Talks on third round of Islamic bonds at ‘advanced stage’, minister says

Chief secretary to the treasury Lucy Rigby told an Islamic finance event in parliament that a third round of sukuk is in the works
Talks about the UK government issuing a widely demanded third round of halal bonds have reached “quite an advanced stage”, Rachel Reeves’s deputy has said.
Lucy Rigby, who was appointed chief secretary to the Treasury in May, told guests at the launch of a report on Islamic finance by thinktank Equi that a third issuance of UK sovereign sukuk certificates was in the pipeline.
And she said: “The growth of Islamic finance is likely to outpace the rest of the financial system globally.”

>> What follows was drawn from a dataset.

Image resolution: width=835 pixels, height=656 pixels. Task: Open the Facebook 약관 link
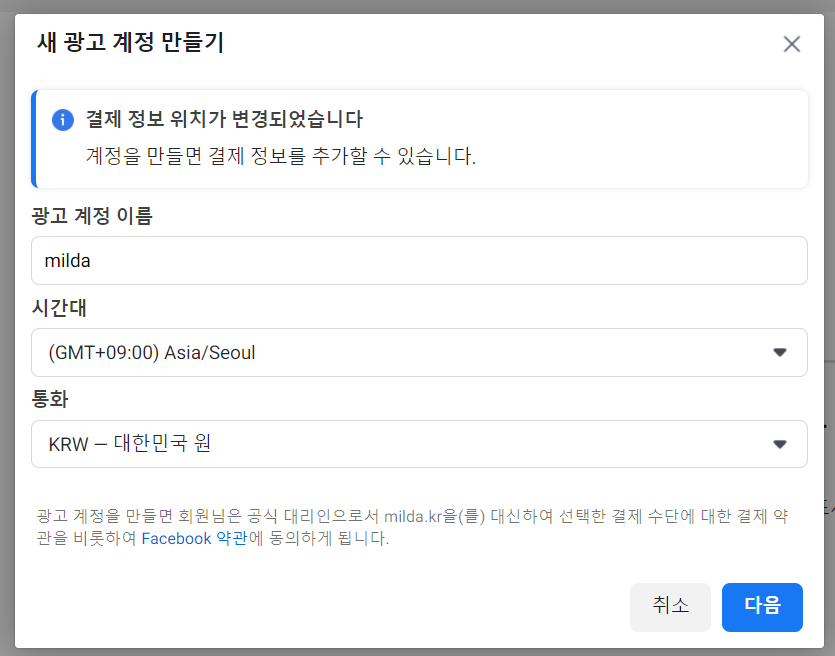coord(194,538)
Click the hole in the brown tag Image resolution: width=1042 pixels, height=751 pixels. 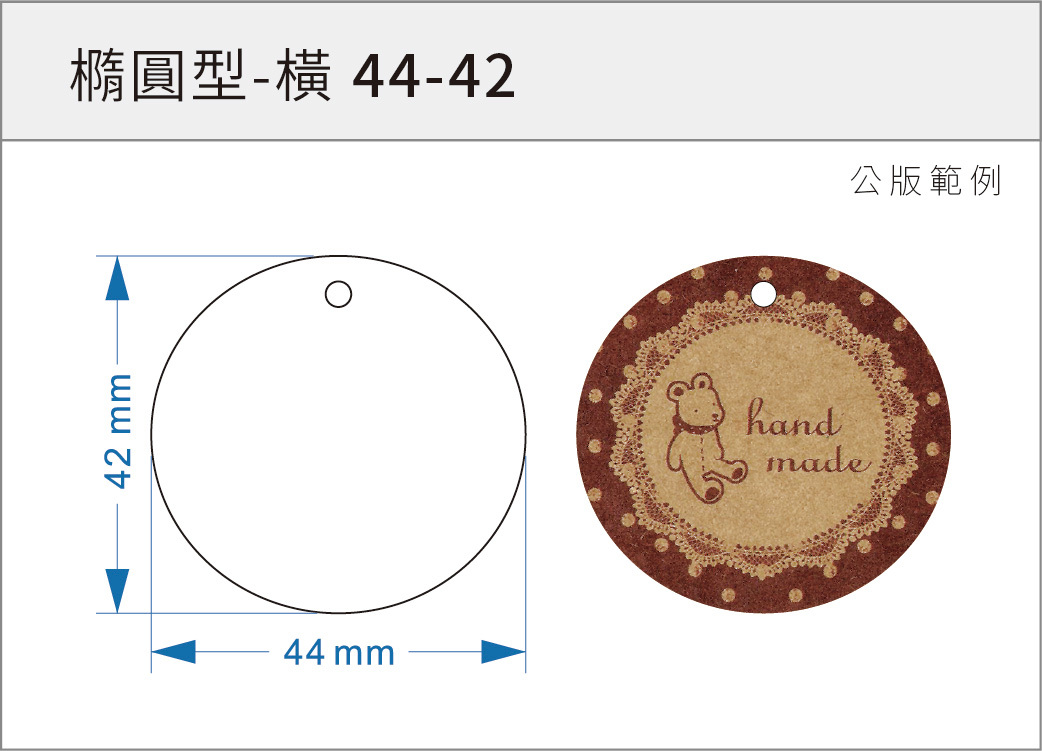pyautogui.click(x=764, y=293)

The chief executive of Gatehouse, a sharia-compliant bank headquartered in London, expressed hope at the same event that Andy Burnham, if made prime minister, would push through a third round of sukuk, warning that it would be a “huge backwards step” not to do so this year.
Naz Shah, the Labour MP who chairs the all-party parliamentary group on Islamic and ethical finance, also added to calls for the government to issue a third round of sovereign sukuk once its second batch of certificates, issued in 2021 and worth £500m, mature on 22 July. She told Hyphen she was due to meet the Treasury within days to press the issue and was “hopeful” of progress.

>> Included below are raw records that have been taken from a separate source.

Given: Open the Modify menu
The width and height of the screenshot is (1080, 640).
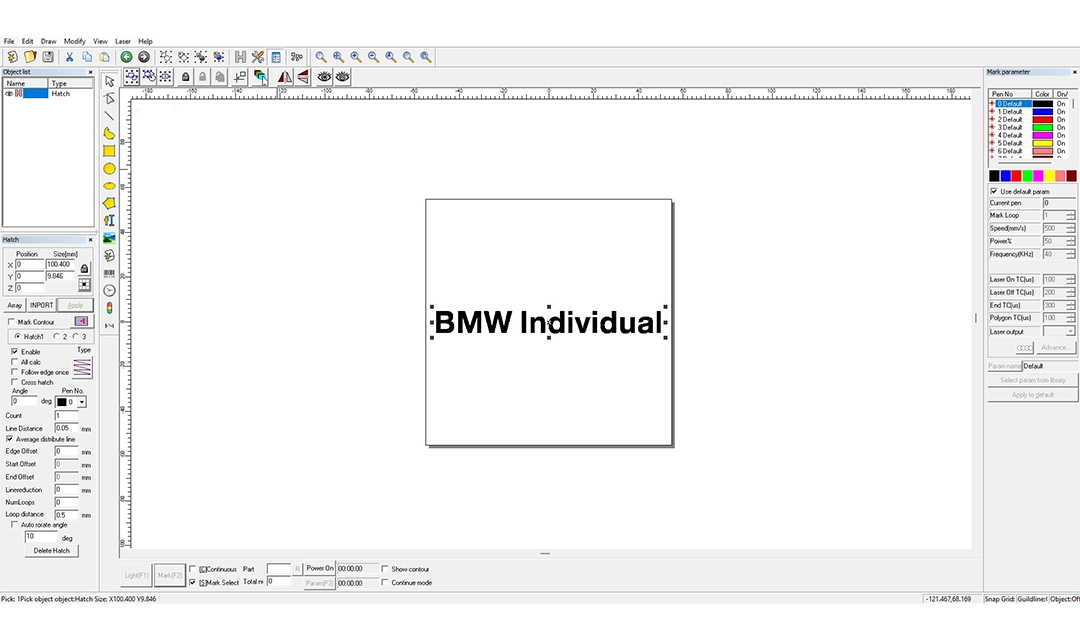Looking at the screenshot, I should [x=74, y=41].
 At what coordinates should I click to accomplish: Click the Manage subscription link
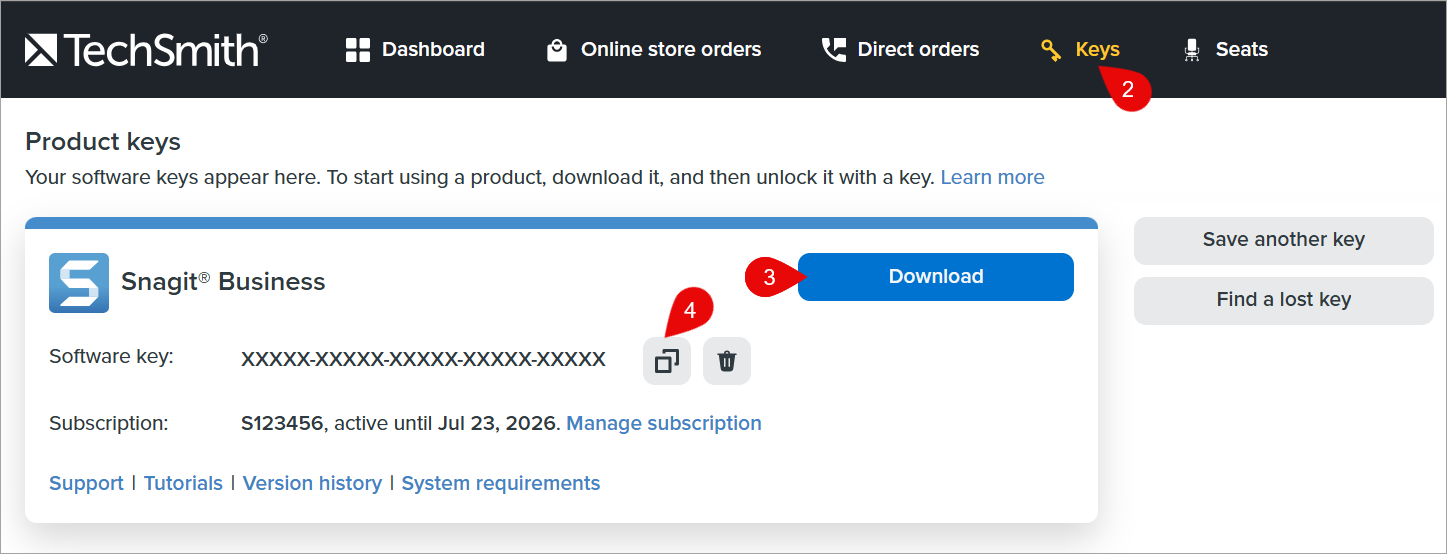[664, 423]
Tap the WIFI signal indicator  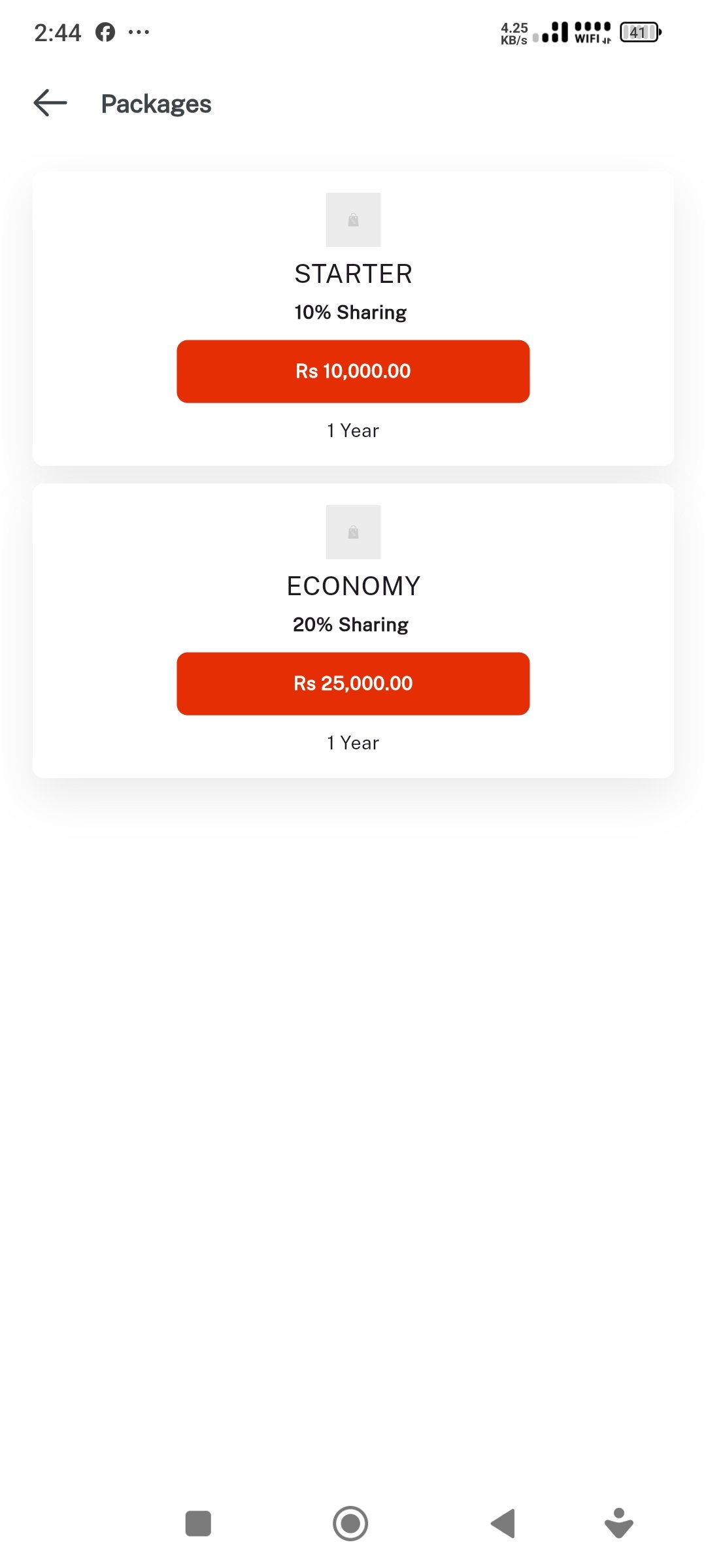point(592,32)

“I’d really urge them to reissue the sukuk,” said the MP for Bradford West, calling for the government to increase the value of the bond on offer. “What good looks like for me is an increase of that sukuk, and what OK looks like for me is that it reissues it as it is.”

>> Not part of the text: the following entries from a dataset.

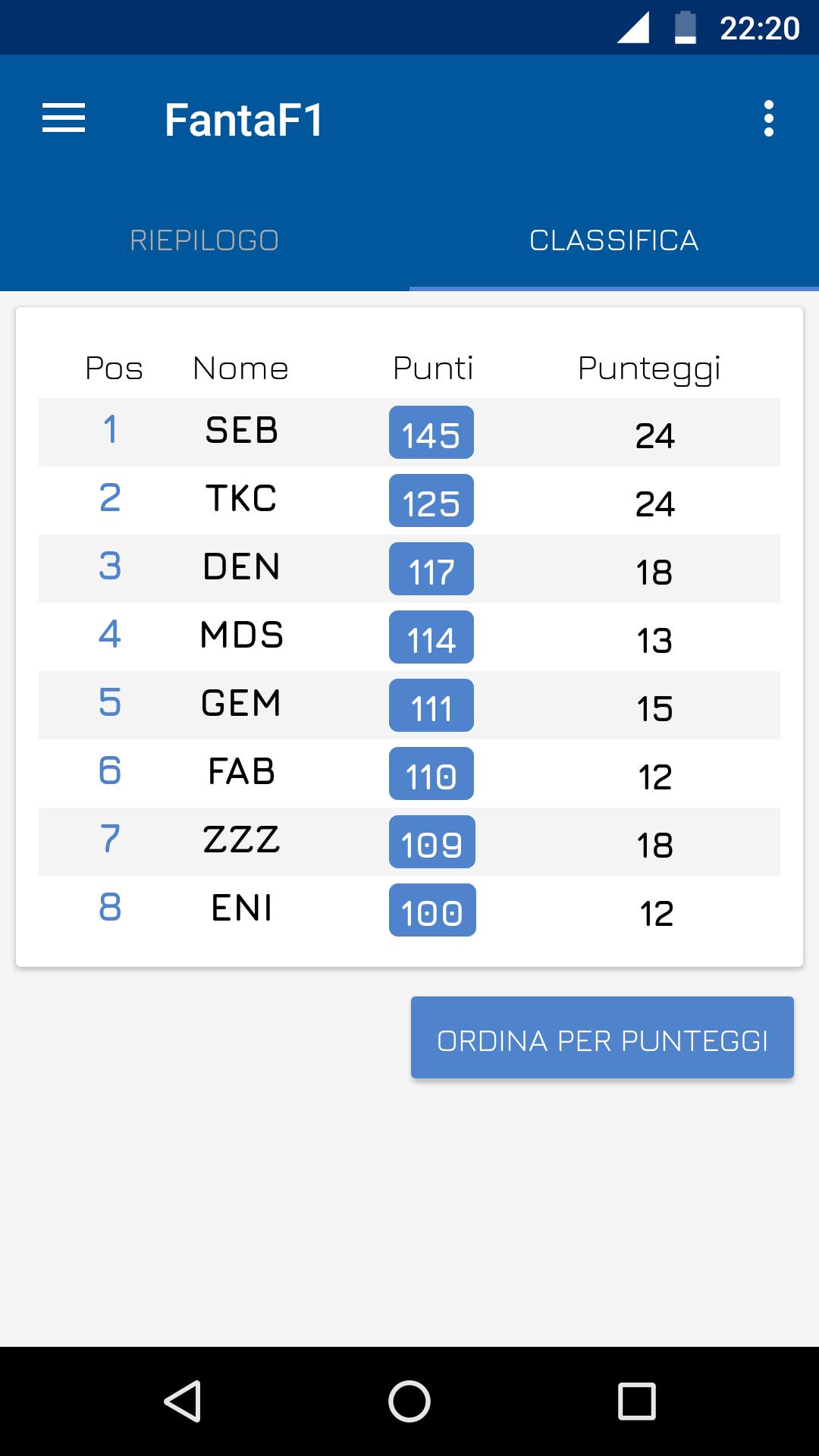This screenshot has height=1456, width=819.
Task: Open the hamburger navigation menu
Action: [x=64, y=119]
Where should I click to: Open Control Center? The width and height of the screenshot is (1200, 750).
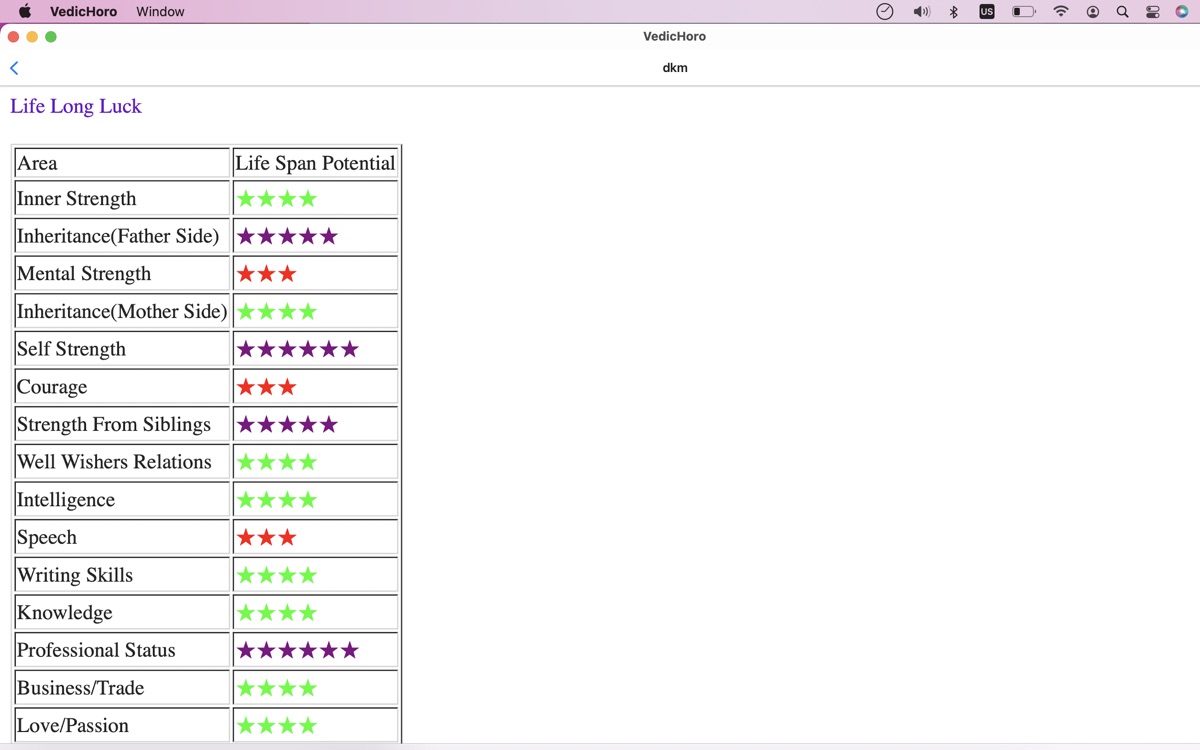[x=1153, y=12]
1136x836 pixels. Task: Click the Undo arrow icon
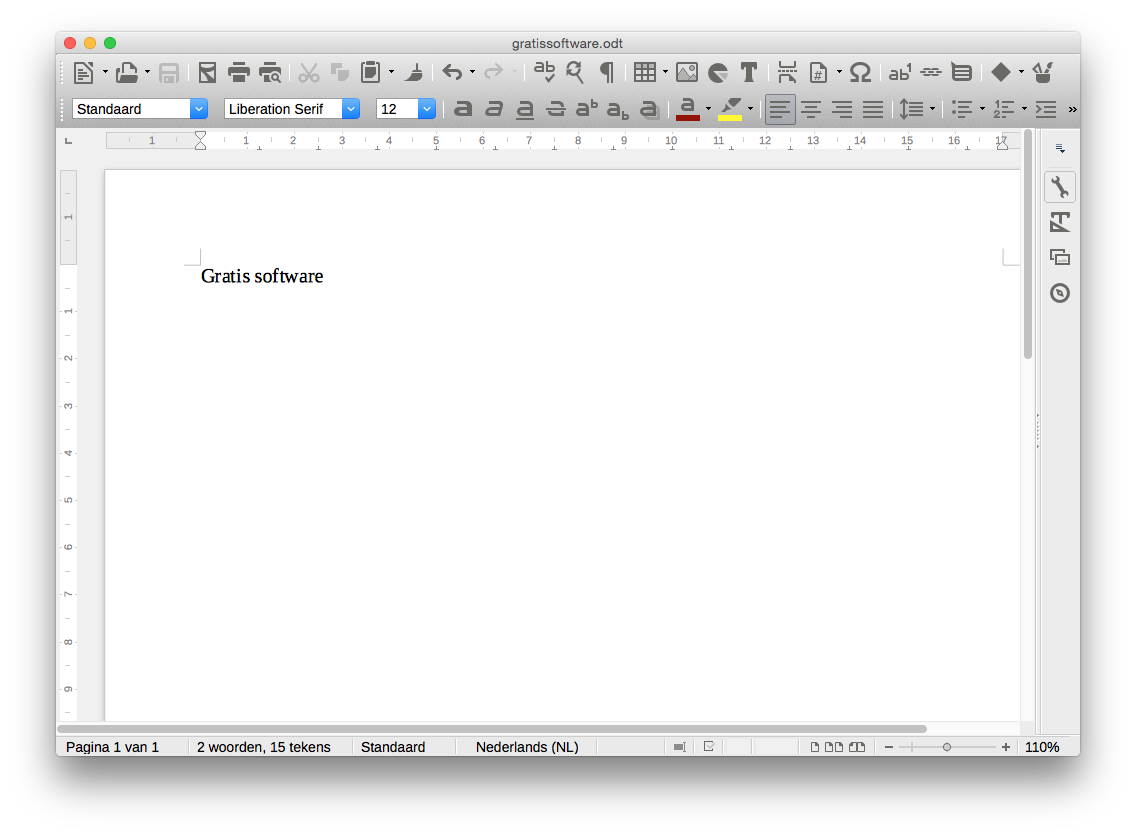click(x=452, y=72)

Sukuk uses assets to generate a regular income stream that is used to pay investors an agreed rate of return over a set period of time in lieu of interest payments, which are forbidden under Islamic law.
Rigby — speaking at the Equi event, held in parliament to launch the thinktank’s report Growth with Purpose: The Untapped Potential of Islamic Finance — praised the first and second issuance of sovereign sukuk in 2014 and 2021.
“At this point, I want to acknowledge the discussions which we had around the possibility of a third issuance,” she said. “And certainly I know discussions were at quite an advanced stage when I left the economic secretary brief [in May].”
Rigby added: “What I hope is that this report can be a helpful contribution to moving the government forward on many issues, including in relation to that one.”

She had previously said in October 2025 that the government was “not at this time planning to issue another sukuk after the current sukuk matures in summer 2026”.
Equi’s report estimates the value of the UK Islamic finance sector as £6bn — and argues it could “generate £2.5bn a year for government through lower pensioner‑poverty costs among British Muslims (£1.9bn), a further sovereign Sukuk issuance (£125m) and alternative student finance (£450m) — more than the £2.3bn expected from the Australia free trade deal”.
The report notes there is strong unmet demand for Islamic finance and says it could also help millions of financially excluded adults in the UK by offering an alternative to interest-bearing debt.
On the importance of sovereign sukuk, which is used to fund government investment, Omar Shaikh, of the Islamic Finance Council, told Hyphen: “It’s like saying, ‘why do we need motorways?’ It’s infrastructure that gets the whole economy, the whole market, the whole society, communities, moving.”
He explained that the Islamic bonds are used by institutions such as banks and pension funds to construct their products and are a “really important liquidity management tool” for the former. “If you want pension funds for Muslim pensioners… how do you construct pension products without sovereign bonds?” he asked.
The UK government lauded itself as the first country outside the Islamic world to issue sovereign sukuk when it announced in 2014 that certificates worth £200m, maturing in 2019, had been sold to investors. Ministers sold a second, five-year, £500 million halal bond to investors in the UK and overseas in 2021, the government said at the time.
Charles Haresnape, chief executive of Gatehouse Bank, told the packed parliamentary committee room Equi event that the failure to renew sukuk so far was “a huge backwards step in terms of how this market is portrayed overseas and to the market generally”. He added: “So we as a bank are now having to invest in overseas sukuk, because we have to invest in sukuk — it’s high quality liquid assets. So that’s quite bad, that’s really bad. So everyone in this room is pushing really hard to get [renewed] sovereign sukuk. But I’m really hoping Andy Burnham is a fan of the sovereign sukuk because we need that kind of stuff to promote the UK further forward as an Islamic finance centre.”
Rigby had earlier told attendees: “We can all be really, really proud that the UK is a genuine leader in Islamic finance and that is reflected of course in our status as the west’s Islamic finance capital. And that is a position that we really, really want to build on.”
The event was attended by MPs including Labour’s Afzal Khan, Abtisam Mohamed and Sarah Owen, and independents Shockat Adam and Ayoub Khan.